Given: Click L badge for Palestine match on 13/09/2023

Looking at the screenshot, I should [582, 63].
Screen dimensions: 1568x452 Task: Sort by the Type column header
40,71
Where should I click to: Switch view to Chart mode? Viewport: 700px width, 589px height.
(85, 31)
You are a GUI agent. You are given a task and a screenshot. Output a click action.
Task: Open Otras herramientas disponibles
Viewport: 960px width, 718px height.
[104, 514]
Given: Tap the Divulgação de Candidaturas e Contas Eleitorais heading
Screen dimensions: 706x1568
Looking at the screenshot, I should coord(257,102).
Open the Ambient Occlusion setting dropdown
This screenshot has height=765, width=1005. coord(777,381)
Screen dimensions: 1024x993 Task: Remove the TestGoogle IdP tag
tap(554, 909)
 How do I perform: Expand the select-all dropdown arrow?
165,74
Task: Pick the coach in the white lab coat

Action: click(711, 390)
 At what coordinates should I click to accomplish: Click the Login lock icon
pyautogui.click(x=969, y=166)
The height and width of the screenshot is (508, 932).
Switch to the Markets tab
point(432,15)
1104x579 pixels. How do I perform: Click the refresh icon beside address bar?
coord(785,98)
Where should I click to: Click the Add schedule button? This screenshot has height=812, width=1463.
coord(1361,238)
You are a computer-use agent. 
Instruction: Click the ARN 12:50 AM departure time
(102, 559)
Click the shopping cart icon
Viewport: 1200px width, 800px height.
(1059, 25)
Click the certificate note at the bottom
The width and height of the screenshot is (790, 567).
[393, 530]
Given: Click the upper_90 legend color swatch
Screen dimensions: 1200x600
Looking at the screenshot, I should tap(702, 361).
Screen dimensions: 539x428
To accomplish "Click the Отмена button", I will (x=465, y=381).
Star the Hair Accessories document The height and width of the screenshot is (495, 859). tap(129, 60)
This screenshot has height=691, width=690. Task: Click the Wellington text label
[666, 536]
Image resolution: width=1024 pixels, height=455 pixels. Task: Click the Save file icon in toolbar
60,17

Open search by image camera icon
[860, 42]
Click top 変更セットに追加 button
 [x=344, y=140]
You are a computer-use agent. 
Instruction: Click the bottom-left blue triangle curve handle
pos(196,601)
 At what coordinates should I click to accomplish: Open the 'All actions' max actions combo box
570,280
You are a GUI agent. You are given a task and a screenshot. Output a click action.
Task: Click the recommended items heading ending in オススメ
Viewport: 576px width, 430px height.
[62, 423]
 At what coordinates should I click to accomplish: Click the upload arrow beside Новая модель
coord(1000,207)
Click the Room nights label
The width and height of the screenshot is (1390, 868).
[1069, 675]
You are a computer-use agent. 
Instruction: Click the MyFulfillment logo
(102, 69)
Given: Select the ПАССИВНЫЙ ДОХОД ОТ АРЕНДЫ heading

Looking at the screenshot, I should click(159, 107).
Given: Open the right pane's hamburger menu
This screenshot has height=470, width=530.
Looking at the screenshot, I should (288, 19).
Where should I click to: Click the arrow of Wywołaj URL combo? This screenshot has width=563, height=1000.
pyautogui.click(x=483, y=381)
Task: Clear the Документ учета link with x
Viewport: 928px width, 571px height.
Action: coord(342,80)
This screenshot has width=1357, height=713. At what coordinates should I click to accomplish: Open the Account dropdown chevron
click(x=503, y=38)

----------

_EXERCISE INSTRUCTIONS_
This exercise asks for an exact repeat of the lines from the one holding "Open search by image camera icon" through the end of the data above.

_ANSWER BELOW_
Open search by image camera icon
[860, 42]
Click top 変更セットに追加 button
 [x=344, y=140]
You are a computer-use agent. 
Instruction: Click the bottom-left blue triangle curve handle
pos(196,601)
 At what coordinates should I click to accomplish: Open the 'All actions' max actions combo box
570,280
You are a GUI agent. You are given a task and a screenshot. Output a click action.
Task: Click the recommended items heading ending in オススメ
Viewport: 576px width, 430px height.
[62, 423]
 At what coordinates should I click to accomplish: Click the upload arrow beside Новая модель
coord(1000,207)
Click the Room nights label
The width and height of the screenshot is (1390, 868).
[1069, 675]
You are a computer-use agent. 
Instruction: Click the MyFulfillment logo
(102, 69)
Given: Select the ПАССИВНЫЙ ДОХОД ОТ АРЕНДЫ heading

Looking at the screenshot, I should click(159, 107).
Given: Open the right pane's hamburger menu
This screenshot has height=470, width=530.
Looking at the screenshot, I should (288, 19).
Where should I click to: Click the arrow of Wywołaj URL combo? This screenshot has width=563, height=1000.
pyautogui.click(x=483, y=381)
Task: Clear the Документ учета link with x
Viewport: 928px width, 571px height.
Action: coord(342,80)
This screenshot has width=1357, height=713. At what coordinates should I click to accomplish: Open the Account dropdown chevron
click(x=503, y=38)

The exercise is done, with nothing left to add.